Hewlett-Packard on Thursday unveiled several products and servers designed to help companies better synchronize IT resources with business needs. The rollout is part of HP's Adaptive Enterprise strategy, and the technology vendor's main message is that companies should be thinking about transforming server, storage, software, and networking resources into virtual technology components that can be allocated and reallocated as business conditions and service-level agreements dictate.
One of the most tangible forms of Adaptive Enterprise is HP's new blade-style PCs, which consist of an HP T5000 thin-client desktop device that connects via Ethernet to a rack of CPUs running Transmeta Corp.'s Efficeon processors and Windows XP Professional. Scheduled for availability during the first quarter of 2004, the blade PCs let users share CPU resources, regardless of where the desktop is located. The combination of thin client, blade PC, network storage, implementation, training, and support is expected to cost an average of $1,500 per desktop.
HP's blade PC will hit the market several years after ClearCube Technology Inc. introduced a similar technology, which includes a desktop device that connects to standard peripherals such as the keyboard, mouse, monitor, and speaker. The desktop then connects to back-end Client Blades via a Category 5 cable. ClearCube's Client Blades feature a number of processor configurations, the most powerful being a 2.4-GHz Intel Pentium 4. IBM in May began reselling and supporting ClearCube's PC blades, which start at $600 for the hardware. Support prices start at about $2,000 per year, the company says.
The virtualization of IT resources such as server and PC capacity will satisfy the market's demand not only for cost savings but also for flexibility, says Tom Bittman, a Gartner VP and research director. "A year ago, it was about cost for everybody," he says. "They would say, 'I don't care what you call it, as long as it cuts costs.' Today, however, it's also about agility."

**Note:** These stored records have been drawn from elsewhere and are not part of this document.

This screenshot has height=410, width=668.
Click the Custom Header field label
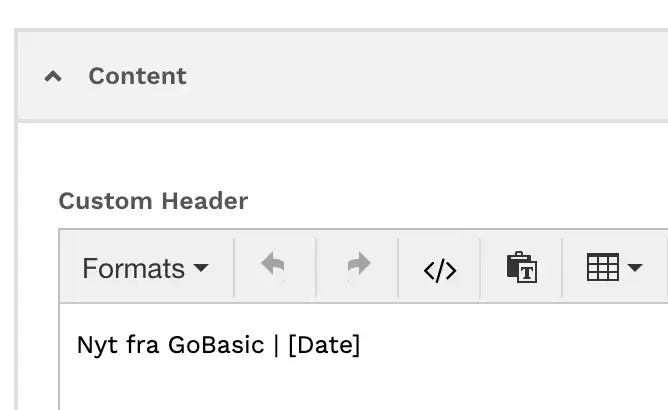coord(153,201)
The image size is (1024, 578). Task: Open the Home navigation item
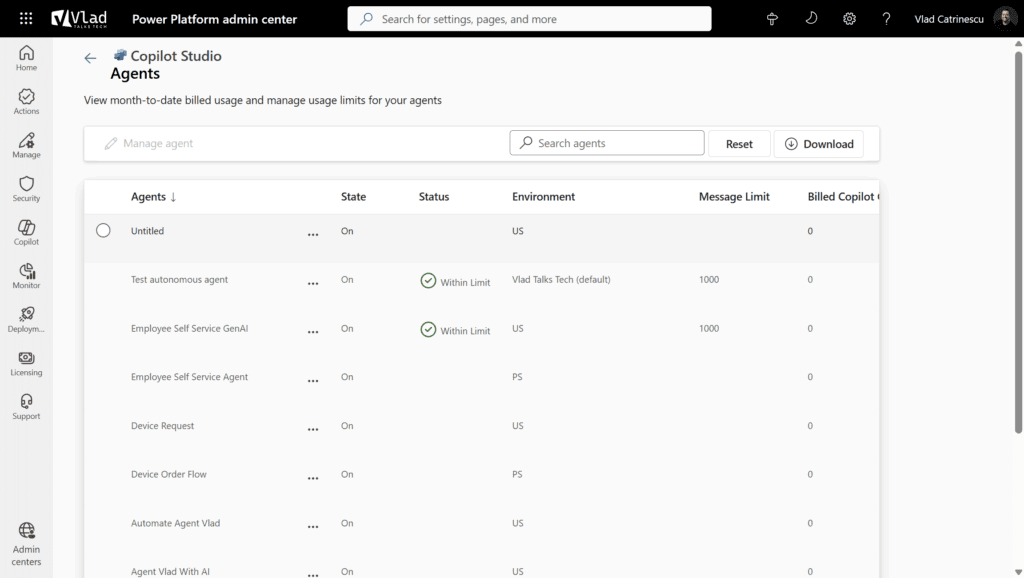click(26, 58)
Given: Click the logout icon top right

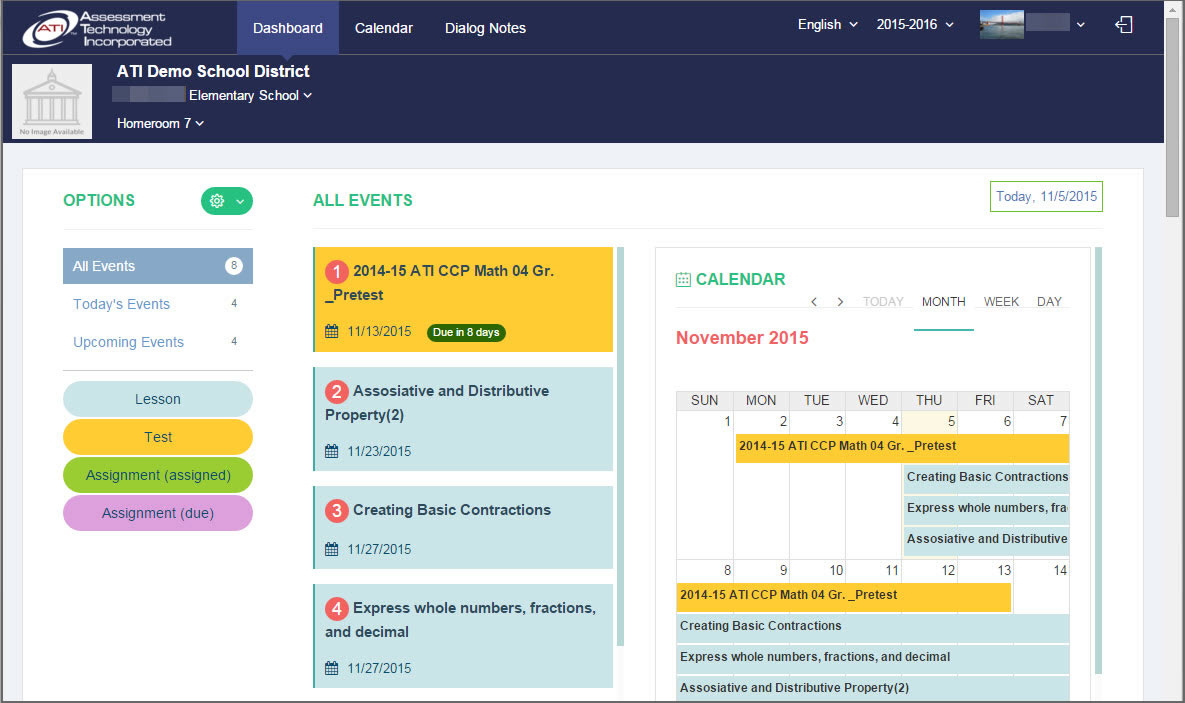Looking at the screenshot, I should [1124, 23].
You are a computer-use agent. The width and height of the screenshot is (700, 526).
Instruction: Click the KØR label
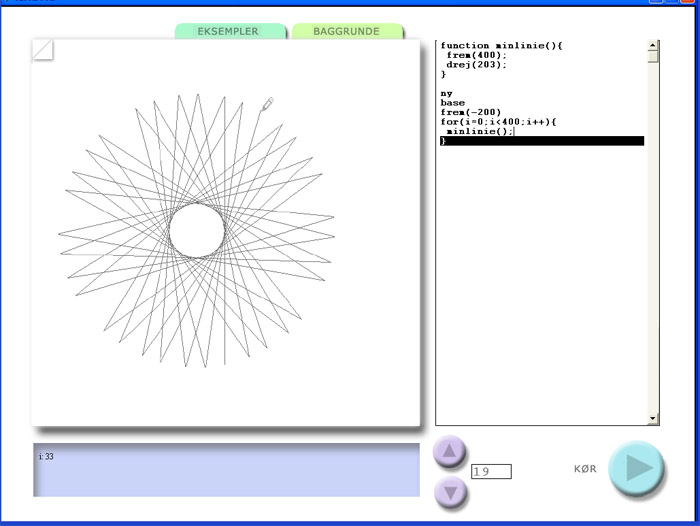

HP also says it has integrated HP Virtual Server Environment for the HP-UX operating system with BEA WebLogic Server 8.1 middleware and Oracle9i Real Application Clusters. The company has also extended the reach of its HP Serviceguard high-availability clustering software so it can connect two data centers up to 100 kilometers apart.
HP also introduced an extensive of list of services, including HP Agility Assessment Service, IT Consolidation services, Utility Datacenter services, and Adaptive Network Architecture services.
This plethora of products and services creates additional challenges for the company, however. HP faces an uphill battle in trying to explain to the market what Adaptive Enterprise is all about, Bittman says, adding that HP rival IBM has done a better job of promoting its similar On-Demand strategy. "People are even starting to refer to the [utility-computing] concept as on demand, which is IBM's term. HP doesn't want that."
HP's approach to utility computing has been fundamentally different from IBM's approach, Bittman says. Whereas IBM leads with its business-technology consultants, HP has taken more of an infrastructure and systems-management approach. It's too early to gauge the success of either approach, he says. "You have to pitch from both ends."